Tag Archives: 1970s

Inflation and Why this “Feels” Like a Recession

Paul Krugman writes:

But as I said, this time around there’s no wage-price spiral in sight.

The inflation hawks point out that consumers are, for the first time in decades, telling pollsters that they expect a sharp rise in prices over the next year. Fair enough.

But where are the unions demanding 11-percent-a-year wage increases? (Where are the unions, period?) Consumers are worried about inflation, but you have to search far and wide to find workers demanding compensation in the form of higher wages, let alone employers willing to accept those demands. In fact, wage growth actually seems to be slowing, thanks to the weakness of the job market.

And since there isn’t a wage-price spiral, we don’t need higher interest rates to get inflation under control. When the surge in commodity prices levels off — and it will; the laws of supply and demand haven’t been repealed — inflation will subside on its own.

Krugman is right in pointing out that wages are not beginning (or in the midst of) an inflationary spiral. Krugman seems to blame the invisible presence of the unions. Their invisibility could be due to their declining power and/or the fact that inflation today is quite different than the 1970s, but not for reasons that Krugman emphasizes. In my view, it is not the case that invisibility of the labor unions is the cause of a different kind of inflation, but rather that a different kind of inflation is causing the invisibility of the unions.

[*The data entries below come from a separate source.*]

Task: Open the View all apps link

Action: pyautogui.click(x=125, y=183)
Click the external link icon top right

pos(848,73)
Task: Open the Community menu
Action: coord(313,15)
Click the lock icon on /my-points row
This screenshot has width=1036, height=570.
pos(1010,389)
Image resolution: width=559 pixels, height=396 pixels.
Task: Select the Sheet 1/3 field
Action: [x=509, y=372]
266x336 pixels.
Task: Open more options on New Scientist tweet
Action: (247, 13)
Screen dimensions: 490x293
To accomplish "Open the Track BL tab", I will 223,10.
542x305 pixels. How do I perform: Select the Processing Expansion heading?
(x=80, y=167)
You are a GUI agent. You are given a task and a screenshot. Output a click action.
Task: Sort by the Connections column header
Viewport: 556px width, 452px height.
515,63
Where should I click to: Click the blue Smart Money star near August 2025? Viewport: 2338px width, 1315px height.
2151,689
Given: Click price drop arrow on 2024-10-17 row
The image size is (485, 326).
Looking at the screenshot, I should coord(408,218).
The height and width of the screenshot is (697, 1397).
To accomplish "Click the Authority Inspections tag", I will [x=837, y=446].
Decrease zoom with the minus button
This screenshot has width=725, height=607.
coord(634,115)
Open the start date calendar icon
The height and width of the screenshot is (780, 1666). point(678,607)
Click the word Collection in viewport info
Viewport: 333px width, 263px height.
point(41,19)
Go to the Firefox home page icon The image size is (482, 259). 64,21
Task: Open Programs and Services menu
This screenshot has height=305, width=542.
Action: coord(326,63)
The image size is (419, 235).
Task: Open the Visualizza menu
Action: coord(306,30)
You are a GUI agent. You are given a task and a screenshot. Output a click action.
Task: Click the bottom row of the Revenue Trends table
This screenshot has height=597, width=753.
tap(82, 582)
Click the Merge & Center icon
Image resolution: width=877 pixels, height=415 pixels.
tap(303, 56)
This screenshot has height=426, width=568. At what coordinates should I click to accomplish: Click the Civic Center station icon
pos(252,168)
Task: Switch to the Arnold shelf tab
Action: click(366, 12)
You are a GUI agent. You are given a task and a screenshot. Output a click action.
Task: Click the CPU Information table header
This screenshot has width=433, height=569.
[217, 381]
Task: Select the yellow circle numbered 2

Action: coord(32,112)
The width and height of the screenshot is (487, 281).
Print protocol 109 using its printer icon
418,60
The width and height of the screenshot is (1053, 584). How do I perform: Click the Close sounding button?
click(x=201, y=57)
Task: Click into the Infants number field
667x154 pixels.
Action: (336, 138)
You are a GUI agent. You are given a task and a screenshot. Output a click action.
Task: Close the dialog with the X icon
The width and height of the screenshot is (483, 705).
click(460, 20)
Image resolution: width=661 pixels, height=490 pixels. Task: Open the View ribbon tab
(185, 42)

During the 1970s, the inflation rate was rising at a much higher rate than is currently the case. Energy prices were high, but there were also a great deal of other prices on the rise as well. As Krugman points out:

In May 1981, the United Mine Workers signed a contract with coal mine operators locking in wage increases averaging 11 percent a year over the next three years. The union demanded such a large pay hike because it expected the double-digit inflation of the late 1970s to continue; the mine owners thought they could afford to meet the union’s demands because they expected big future increases in coal prices, which had risen 40 percent over the previous three years.

Where the current situation is different is that the rise in the price level is less diversified. Food and energy prices are leading the charge, while technology and globalization are putting downward pressure on other prices. The result is that despite the fact that prices of consumer staples are rising, the overall inflation rate remains low by historical standards. This may also explain Krugman’s claim that, “it feels like a recession to most people” even if it technically isn’t. When the economy is slowing and the prices of consumer staples are rising, it forces some belt-tightening.

What to do about the current situation, however, is somewhat more difficult. Krugman believes that there is too much risk involved in raising rates and precipitating further crisis in the financial markets. However, one must also bear in mind that the low rate policies in the wake of September 11 and afterward largely set the stage for the current credit crisis. In my view, thanks in large part to financial market innovation, inflation targeting has proven to be quite inept. In addition, targeting a rate of inflation and simultaneously ignoring the forces of globalization and productivity growth leads to an environment of easy money. The economy is (and has been) moving ever toward completely inside money of the variety described by Wicksell, which makes monetary policy and especially inflation targeting more difficult to conduct.

In any event, I am convinced that the Fed Funds rate is below the natural rate and leaving it there for some time will only lead to further asset price bubbles. If there are underlying problems in the financial market, we cannot ignore them by keeping rates low and hoping that they will go away.